I've not assumed much at all, i've reflected the very things you have posted and given away. If you had more experiences other than your mother you'd have whipped them out as evidence of your almighty credentials before now, especially on that other thread you made a massive tit of yourself. But you don't.. you just think having a parent who to you didn't realise that she had internalised racism and said bigoted things meant that no harm was or is being done.

You were very clear in your assertion that the North is a bit racist hence you being tagged here.
 
Referring to people who aren't White as being a funny tinge isn't clumsy language, it's dodgy as fuck and racism...Whether your mother is/was that way inclined is irrelevant. It's still what it is.

And I'm lecturing you? :D

I didn't say it was clumsy language, please take the time to read again. I said she clumsily tried to cover up racist language. That's something that some perfectly normal people do every day, because they're imbued with an inherited societal racism which they know to be wrong, yet which nonetheless continues as an ingrained attitude and needs to be challenged internally (by thinking), and acted upon externally (by not speaking or acting on it).

The woman in question has a deeply inherited concept of racial otherness. Millions of people do I think, and even if they say they aren't racist, that doesn't dissolve all those taught, social level racist responses that many white people are brought up with from birth, and who are later educated into a more informed perspective.

If you had more experiences other than your mother you'd have whipped them out as evidence of your almighty credentials before now, especially on that other thread you made a massive tit of yourself. But you don't.. you just think having a parent who to you didn't realise that she had internalised racism and said bigoted things meant that no harm was or is being done.

I wouldn't have whipped anything out for you. I'm not that kind of guy.

Really Rutita1 , you have no idea of the rich tapestry of my life and family, just the tiny slices I might put on here that you clearly misunderstand at the time, half-remember and then squeeze into your somewhat one-dimensional pre-formed narrative. You're assuming, perhaps because I'm a white man, what my experience is. That's narrow-minded. And I'm not going to "evidence my credentials" in order to have a valid opinion on racism. That's just offensive.

You were very clear in your assertion that the North is a bit racist hence you being tagged here.

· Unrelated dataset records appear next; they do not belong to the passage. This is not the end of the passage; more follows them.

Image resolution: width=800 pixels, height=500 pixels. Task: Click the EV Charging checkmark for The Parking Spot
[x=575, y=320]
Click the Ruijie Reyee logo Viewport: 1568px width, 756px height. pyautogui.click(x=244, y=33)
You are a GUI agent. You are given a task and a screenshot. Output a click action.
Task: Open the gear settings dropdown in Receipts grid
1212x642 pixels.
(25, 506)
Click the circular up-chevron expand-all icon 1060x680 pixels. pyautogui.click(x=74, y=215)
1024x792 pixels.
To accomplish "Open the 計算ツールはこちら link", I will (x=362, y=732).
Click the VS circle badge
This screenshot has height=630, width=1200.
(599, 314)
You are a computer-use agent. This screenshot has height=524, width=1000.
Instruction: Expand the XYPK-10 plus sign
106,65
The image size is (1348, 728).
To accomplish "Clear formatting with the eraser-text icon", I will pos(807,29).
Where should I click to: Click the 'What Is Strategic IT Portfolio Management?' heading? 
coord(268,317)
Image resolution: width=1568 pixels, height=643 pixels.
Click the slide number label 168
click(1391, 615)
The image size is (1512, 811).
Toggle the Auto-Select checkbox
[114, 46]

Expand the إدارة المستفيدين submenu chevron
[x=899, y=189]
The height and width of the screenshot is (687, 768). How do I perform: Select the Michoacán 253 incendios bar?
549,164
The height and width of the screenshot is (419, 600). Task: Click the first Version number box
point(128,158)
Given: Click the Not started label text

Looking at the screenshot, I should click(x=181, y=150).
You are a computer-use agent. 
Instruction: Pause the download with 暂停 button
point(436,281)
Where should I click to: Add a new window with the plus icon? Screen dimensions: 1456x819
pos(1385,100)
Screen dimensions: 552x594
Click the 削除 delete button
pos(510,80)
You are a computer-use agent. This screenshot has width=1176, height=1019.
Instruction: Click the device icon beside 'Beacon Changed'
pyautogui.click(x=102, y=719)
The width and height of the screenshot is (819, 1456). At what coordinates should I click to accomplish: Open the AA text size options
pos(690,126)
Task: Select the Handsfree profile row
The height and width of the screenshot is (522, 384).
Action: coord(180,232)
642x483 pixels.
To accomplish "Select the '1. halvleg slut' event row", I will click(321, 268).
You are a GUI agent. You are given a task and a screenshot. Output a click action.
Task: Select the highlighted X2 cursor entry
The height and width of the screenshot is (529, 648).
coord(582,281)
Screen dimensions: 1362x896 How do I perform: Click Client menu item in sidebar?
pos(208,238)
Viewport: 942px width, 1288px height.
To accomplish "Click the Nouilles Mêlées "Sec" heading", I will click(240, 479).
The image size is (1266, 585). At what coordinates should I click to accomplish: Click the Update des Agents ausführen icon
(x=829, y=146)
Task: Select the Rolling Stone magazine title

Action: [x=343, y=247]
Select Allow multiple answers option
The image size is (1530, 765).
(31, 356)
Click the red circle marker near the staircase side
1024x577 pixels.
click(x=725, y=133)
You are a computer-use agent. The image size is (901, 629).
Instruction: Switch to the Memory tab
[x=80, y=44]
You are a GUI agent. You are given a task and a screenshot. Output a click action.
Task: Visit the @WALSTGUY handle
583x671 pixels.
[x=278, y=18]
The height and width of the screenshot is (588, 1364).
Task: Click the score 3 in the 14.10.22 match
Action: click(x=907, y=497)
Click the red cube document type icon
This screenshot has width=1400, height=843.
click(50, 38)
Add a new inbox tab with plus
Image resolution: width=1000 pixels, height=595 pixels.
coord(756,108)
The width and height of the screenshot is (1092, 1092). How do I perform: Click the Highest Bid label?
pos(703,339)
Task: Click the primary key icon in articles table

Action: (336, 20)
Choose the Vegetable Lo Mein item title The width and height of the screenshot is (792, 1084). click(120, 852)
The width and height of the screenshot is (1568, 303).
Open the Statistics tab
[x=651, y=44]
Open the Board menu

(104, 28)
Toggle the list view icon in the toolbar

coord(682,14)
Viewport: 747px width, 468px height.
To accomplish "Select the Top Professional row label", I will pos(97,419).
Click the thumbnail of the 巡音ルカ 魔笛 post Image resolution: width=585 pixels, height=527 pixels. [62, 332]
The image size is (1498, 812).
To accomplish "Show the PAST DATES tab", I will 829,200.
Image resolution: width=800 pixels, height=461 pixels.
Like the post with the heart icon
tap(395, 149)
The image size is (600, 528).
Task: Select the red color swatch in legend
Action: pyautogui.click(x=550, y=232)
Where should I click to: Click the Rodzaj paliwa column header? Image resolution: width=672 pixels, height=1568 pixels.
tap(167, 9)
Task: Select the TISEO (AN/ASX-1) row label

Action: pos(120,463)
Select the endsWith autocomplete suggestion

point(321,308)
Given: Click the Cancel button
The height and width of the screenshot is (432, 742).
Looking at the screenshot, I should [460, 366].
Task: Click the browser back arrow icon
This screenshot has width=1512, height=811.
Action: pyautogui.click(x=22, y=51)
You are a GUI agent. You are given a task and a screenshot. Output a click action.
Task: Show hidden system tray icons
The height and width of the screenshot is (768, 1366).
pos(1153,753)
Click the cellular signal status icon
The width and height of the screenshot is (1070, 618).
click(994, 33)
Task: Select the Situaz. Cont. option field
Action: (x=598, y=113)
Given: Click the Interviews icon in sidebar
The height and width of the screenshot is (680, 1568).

I have no idea what this thread is about, I wouldn't read a thread with "Hoey" in the title, as the woman brings me out in hives. :(
 


Looking at the Twitter account it looks like the Progress/ New Labour party of Lambeth Labour.

Its why I think the whole Brexit thing is a disaster.

I loathe New Labour / Progress but also I'm against Brexit.

Brexit imo has not only divided the country its done it in ways that disrupt the traditional left / right divide.

See it here on Urban politics boards.

Interestingly on Brixton Forum its something we don't really argue about. We hate each other on gentrification issues. On Brexit , as in Lambeth generally, most aren't in favour of Brexit.